__Actions to take__.
A: Transcribe everything in the forum post on blurry edge artifacts from "But if I understand" down to "are also visible.".
B: Please answer these questions using the forum post on blurry edge artifacts:
(i) Which class generates the mesh?
(ii) How much does increasing the resolution help?
(iii) What does the reply recommend doing in the playground?
C: Take the forum post on blurry edge artifacts further, starting where it ends.

__Passage provided__.
....................
Blurry artifacts around sharp edges

Hey guys, I was working on implementing a procedural planet following a tutorial on yt. I’m having problem figuring out how to remove some of the artifacts seen. Notice the blurred artifacts near mountains. It becomes very prominent as you zoom in to the mesh.

Code wise, there is a lot of fluff in the shared link, but mesh is generated by TerrainFace class. I’m first calculating indices and positions, using that to create VertexData and apply it to the mesh. I was wondering if I’m doing something wrong there. You can enable the wireframe from the UI on right top as well if that helps anything.

You can add increase resolution (vertices) from the UI as well. Increasing the resolution helps a bit, but not a lot.

Thanks for taking out your time, really appreciate it.

Live codesandbox link - quizzical-gould-g5cuq - CodeSandbox

Hey debbugging inside your code is almost impossible ;(

But if I understand correctly you are doing the vertex manipulation by yourself right? So if you want the forum to help you improve your algorithm I would recommend doing a simpler repro in the playground :wink:

Hi, thanks for taking your time. I should have separated the fluff earlier only, my bad. Have created another codesanbox link (hardcore-worker-465pn - CodeSandbox). I’m parsing the positions and indices data from a string that I imported using the logic in the fluffy code. The positions and indices are used to construct the mesh. If you zoom in on the mesh, you will see the artifact. It seems a little blurry and the wireframe/edges grids are also visible.
....................
__Records from a data collection__.
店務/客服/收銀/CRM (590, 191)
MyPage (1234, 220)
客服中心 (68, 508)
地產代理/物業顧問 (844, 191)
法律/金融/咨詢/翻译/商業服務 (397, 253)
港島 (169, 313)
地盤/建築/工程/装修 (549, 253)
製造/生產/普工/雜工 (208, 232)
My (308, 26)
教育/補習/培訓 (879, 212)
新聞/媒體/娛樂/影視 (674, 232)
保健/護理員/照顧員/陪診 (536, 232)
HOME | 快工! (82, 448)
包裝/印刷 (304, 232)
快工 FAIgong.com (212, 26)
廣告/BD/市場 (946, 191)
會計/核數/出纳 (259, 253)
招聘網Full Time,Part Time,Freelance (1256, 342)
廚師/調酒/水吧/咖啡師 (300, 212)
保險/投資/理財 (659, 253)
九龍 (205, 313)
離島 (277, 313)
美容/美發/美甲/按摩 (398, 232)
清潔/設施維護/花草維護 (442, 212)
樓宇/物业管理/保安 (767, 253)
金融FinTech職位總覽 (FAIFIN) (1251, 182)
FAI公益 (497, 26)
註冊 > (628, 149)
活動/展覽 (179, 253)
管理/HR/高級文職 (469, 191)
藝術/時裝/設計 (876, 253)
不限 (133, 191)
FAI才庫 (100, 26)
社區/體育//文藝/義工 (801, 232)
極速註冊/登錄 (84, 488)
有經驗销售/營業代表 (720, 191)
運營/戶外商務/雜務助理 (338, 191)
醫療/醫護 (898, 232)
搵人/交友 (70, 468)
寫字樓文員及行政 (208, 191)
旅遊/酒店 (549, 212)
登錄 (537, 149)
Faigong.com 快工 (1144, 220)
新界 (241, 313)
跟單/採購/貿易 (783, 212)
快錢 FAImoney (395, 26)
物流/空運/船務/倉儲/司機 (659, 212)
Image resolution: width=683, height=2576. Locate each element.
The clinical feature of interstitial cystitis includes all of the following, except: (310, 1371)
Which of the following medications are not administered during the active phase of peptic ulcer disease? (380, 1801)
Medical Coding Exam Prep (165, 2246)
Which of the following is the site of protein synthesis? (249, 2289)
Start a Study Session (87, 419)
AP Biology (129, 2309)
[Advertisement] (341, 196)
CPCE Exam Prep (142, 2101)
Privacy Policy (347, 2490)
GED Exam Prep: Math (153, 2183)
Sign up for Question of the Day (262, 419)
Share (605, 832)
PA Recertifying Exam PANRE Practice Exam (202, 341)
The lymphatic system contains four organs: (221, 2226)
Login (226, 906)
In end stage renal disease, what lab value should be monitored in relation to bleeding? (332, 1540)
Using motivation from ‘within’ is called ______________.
....................
__Answers by task__.
A:
But if I understand correctly you are doing the vertex manipulation by yourself right? So if you want the forum to help you improve your algorithm I would recommend doing a simpler repro in the playground :wink:

Hi, thanks for taking your time. I should have separated the fluff earlier only, my bad. Have created another codesanbox link (hardcore-worker-465pn - CodeSandbox). I’m parsing the positions and indices data from a string that I imported using the logic in the fluffy code. The positions and indices are used to construct the mesh. If you zoom in on the mesh, you will see the artifact. It seems a little blurry and the wireframe/edges grids are also visible.

B:
(i) The TerrainFace class.
(ii) It helps a bit, but not a lot.
(iii) Doing a simpler repro.

C:
I’m guessing there might not be much that could be done here as it ultimately depends on the lighting/shading logic beneath.

Yes, except if the computation of the normals is wrong, I don’t see how to improve it except by increasing the resolution or modifying the lighting conditions.

Note it is easier for the community, when possible, to provide a repro in the Playground because there are some handy tools that can be used easily (like the inspector):

https://playground.babylonjs.com/#TDQ88P

Using the inspector, we can see that the normals seem ok.

Cool, thanks for the reply. Would take care in future to share it in bjs playground, viewing the normal makes a lot of sense. Thanks a lot.